NICKEL TODAY – Upside momentum lost but prices hold up for now

Short Term:
Medium Term:
Long Term:
Resistances:
R1 10,785 Oct 2015 high/HRL
R2 11,030 August peak
R3 11,405 20 DMA
R4 11,900 Resistance
R5 12,145 High so far
R6 12,926 38.2% Fibo 2014-2016 down trend
R7 13,205 2013 lows
R8 15,225 Long term DTL
Support:
S1 11,405 20 DMA
S2 11,030 August high
S3 10,900 September high
S4 10,875 SL
S5 10,845-10,870 Recent lows
S6 10,488 UTL
S7 9,960 October low
S8 9,630 September low
S9 7,550 Feb low
Stochastics:Neutral -to-negative
Legend:

MACD = Moving average convergence divergence
BB = Bollinger band
DMA = Daily moving average
Fibo = Fibonacci retracement line
SL = Support line
HL = Horizontal line
H&S = Head-and-shoulder pattern

Analysis

  • Nickel’s recent attempts to push higher have all run into resistance at slightly lower levels, which suggests resting sell orders are being placed just ahead of the former highs. 
  • Support is fairly flat between $10,835 and $10,870 per tonne, basis three months.
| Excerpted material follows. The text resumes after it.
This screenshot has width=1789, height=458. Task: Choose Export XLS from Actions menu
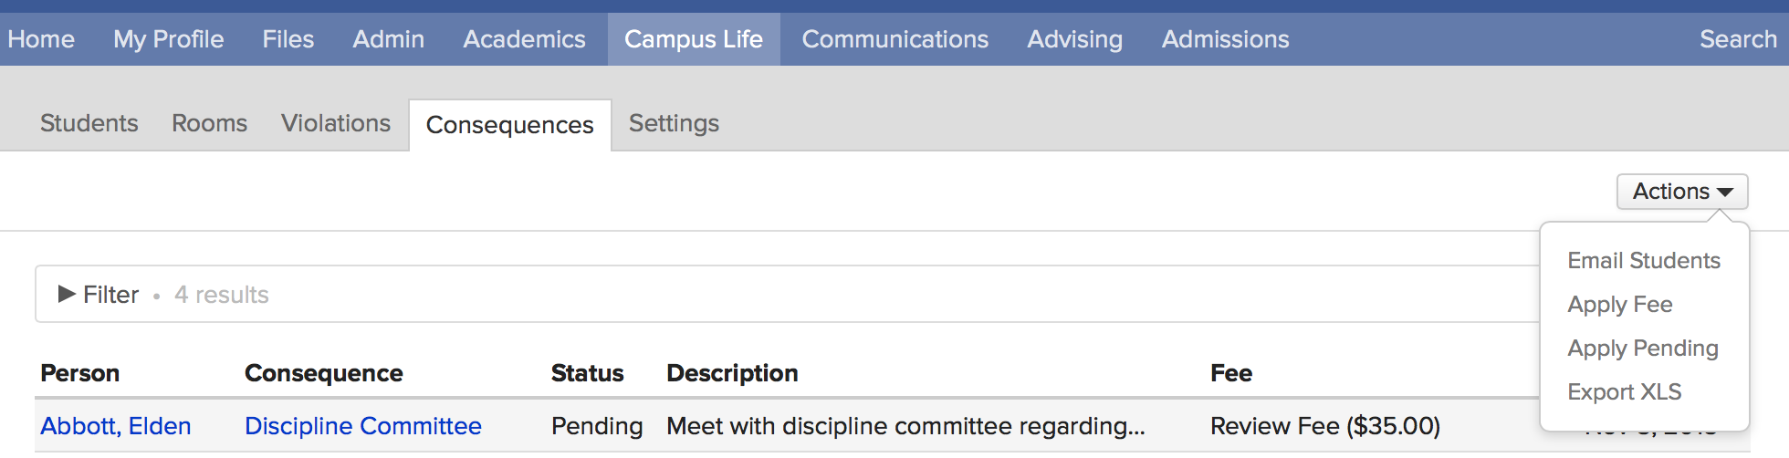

This could be forming a descending triangle pattern.
  • The stochastics have become quite choppy in mid-range so they are not providing much direction. 
  • In recent weeks we have felt that prices are consolidating before heading higher, in line with the upward trend that has dominated all year. But the risk of stale long liquidation may grow – at least in the short term – if prices do not regain upward momentum.

Other factors

Although nickel prices have rallied strongly this year, this has been off a very low base. Prices of $11,000-12,000 per tonne are not high considering the long-term chart (see inset). 

The latest INSG data showed the market in a supply deficit of 58,600 tonnes in the first ten months of the year compared with an 84,800-tonne surplus in the same period in 2015. Supply has fallen 30,700 tonnes, a drop of 1.9%, and usage has climbed 112,700 tonnes, a rise of 7.2%. Mine supply was down 8.8% – there were falls in the Philippines (99,000 tonnes), Australia (19,000 tonnes), Russia (29,000 tonnes) and Guatemala (17,000 tonnes) but rises in Indonesia (30,000 tonnes) and New Caledonia (18,000 tonnes).  

The Philippine government announced on December 15 that it had cancelled the environmental compliance certificates (ECC) at a further two nickel mines. Ten mines (not all nickel) have so far been halted and a further 20 face suspension, with decisions likely to be announced in January. 

Restocking in the stainless steel and nickel industries can be powerful forces, which has been evident in recent months. Restocking has taken place because of improved demand, rising prices and while supply faces disruption from the Philippines. For now there must be enough nickel around to satisfy the market – exchange stocks are not falling to any great extent. With that in mind, the latest up-leg in prices is hard to justify – perhaps traders and funds are anticipating tightness to show up before too long.

The fund gross long position is extended (see chart).

Conclusion

We are bullish over the medium term because nickel prices are still low and we expect supply disruptions to last and to lead to exchange stocks being drawn down. We are slightly concerned that stocks are not falling at a faster pace and by the size of the money managers’ gross long position, especially given the loss of upward price momentum.

We would be wary of a correction until prices break higher again.

All trades or trading strategies mentioned in the report are hypothetical, for illustration only and do not constitute trading recommendations.